By Stephen Few. February 11th, 2010 at 9:25 pm

Barry,

As I define the terms, the balanced scorecard is a specific methodology for measuring performance and a dashboard is a visual display of the most important information needed to achieve one or more objectives, consolidated on a single screen so it can be monitored and understood at a glance. As such, a dashboard can be used to monitor balanced scorecard information (KPIs, etc.), but it can be used to monitor other information as well. Any information that a person or group needs to monitor to maintain situation awareness can be displayed on a dashboard.

By Alex Julien. June 22nd, 2010 at 10:01 am

I just knew about you, Stephen, a couple of weeks ago. The BI field needs more voices like yours to shine light and clarity in a field sometimes so full of nonsense (you’ve got a new fan ;).

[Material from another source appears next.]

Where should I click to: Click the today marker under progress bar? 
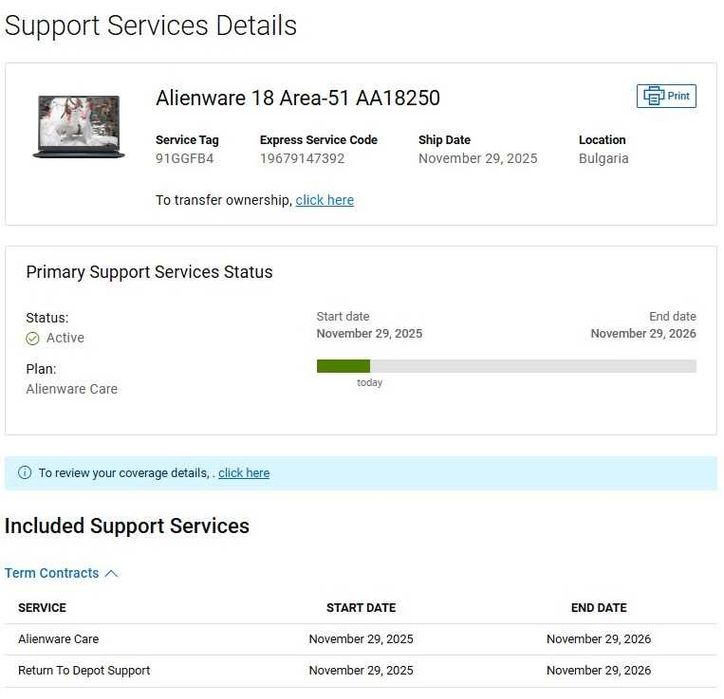(x=370, y=383)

I found about Corda today and as soon as I saw one of the demo dashboards, using bullet graphs (which I had seen before, though I didn’t know who invented them) and red alerts ONLY where needed (no green-yellow-red noise) I immediately felt your influence. Wait a minute! If you hover on the image, it says “…using dashboard design principles championed by Stephen Few”. So, there.

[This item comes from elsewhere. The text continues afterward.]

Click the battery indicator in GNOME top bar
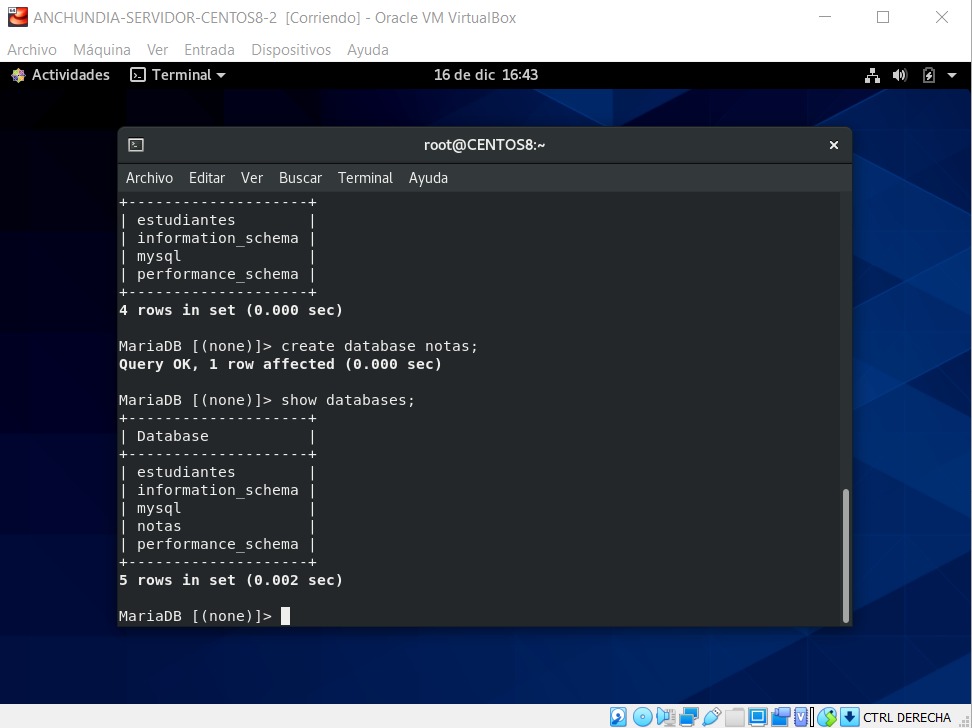The image size is (972, 728). 930,74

By Bill Droogendyk. March 29th, 2011 at 8:01 am

I just received a newsletter from COrda touting some of their dashboard renditions. Most disappointing, given that Corda CAN produce effective dashboards per the third paragraph above, but chooses to market the inferior. Links below – if you care to look:

http://www.uspto.gov/dashboards/patents/main.dashxml
http://www.transtats.bts.gov/

By Stephen Few. March 29th, 2011 at 9:04 am

Bill,

When I first became familiar with Corda, I was hoping that it might become the first dashboard-focused vendor to turn its back on the silly stuff that plagues every dashboard-specific product on the market. At one time they actually established a “Stephen Few Dashboard Practices” section on their website, but this tip of the hat to best practices has not resulted in a reduction of the silly stuff. Too bad. If any dashboard vendor ever gets up the courage to support only what actually works, thereby demonstrating genuine respect for their customers, I’ll happily speak in their favor.